**Your goal**
The records that follow must be repeated exactly, minus the images.

Saved entries

▼

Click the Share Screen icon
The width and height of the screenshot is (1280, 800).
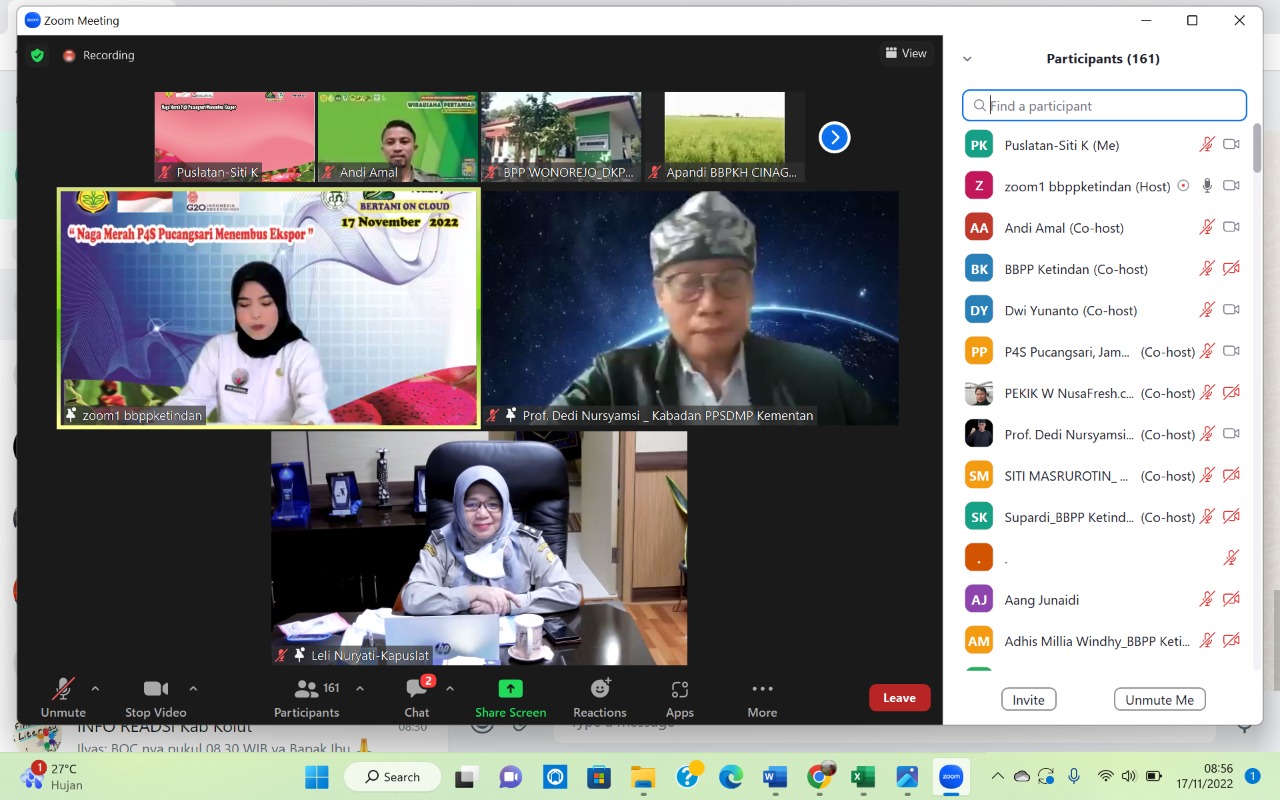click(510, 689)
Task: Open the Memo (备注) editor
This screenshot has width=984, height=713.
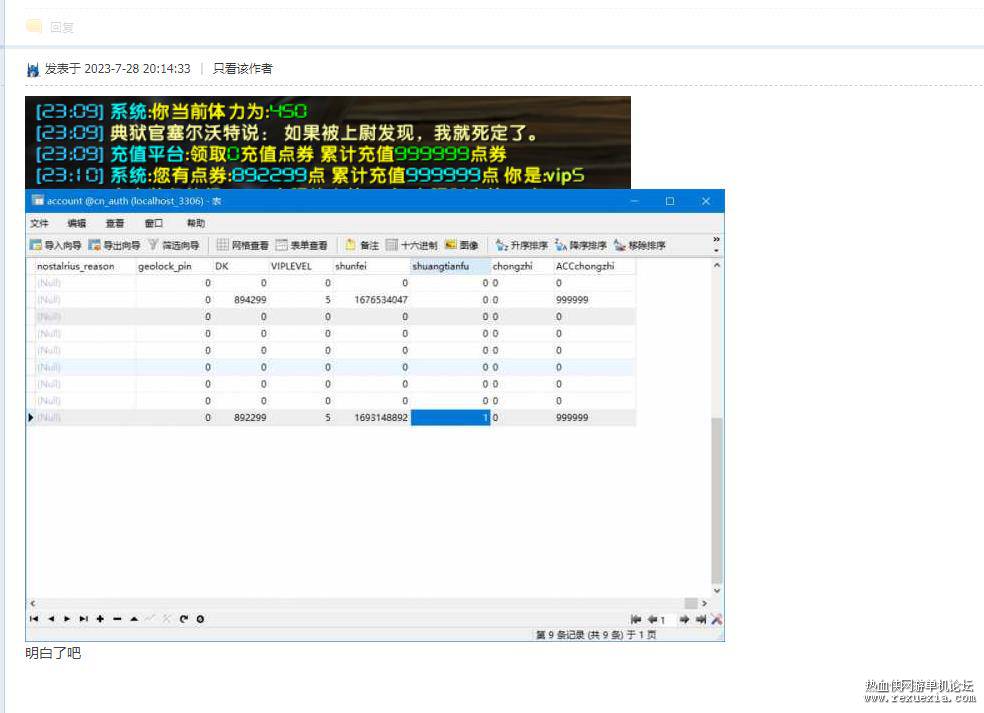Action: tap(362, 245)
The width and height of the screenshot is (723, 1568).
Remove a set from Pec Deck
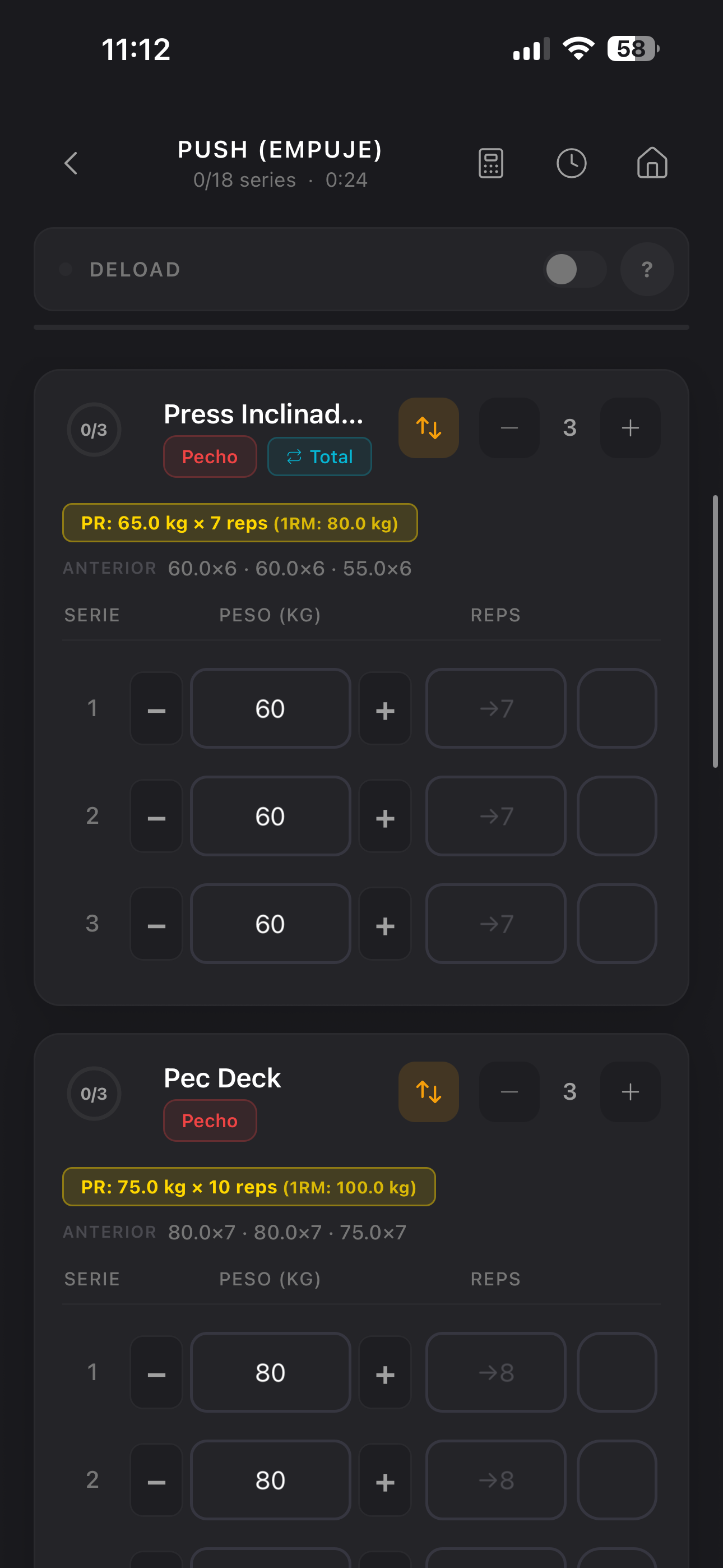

▲

**Written response**
Click the Share Screen icon
The width and height of the screenshot is (1280, 800).
click(510, 689)
Task: Open the Memo (备注) editor
This screenshot has width=984, height=713.
Action: tap(362, 245)
The width and height of the screenshot is (723, 1568).
Remove a set from Pec Deck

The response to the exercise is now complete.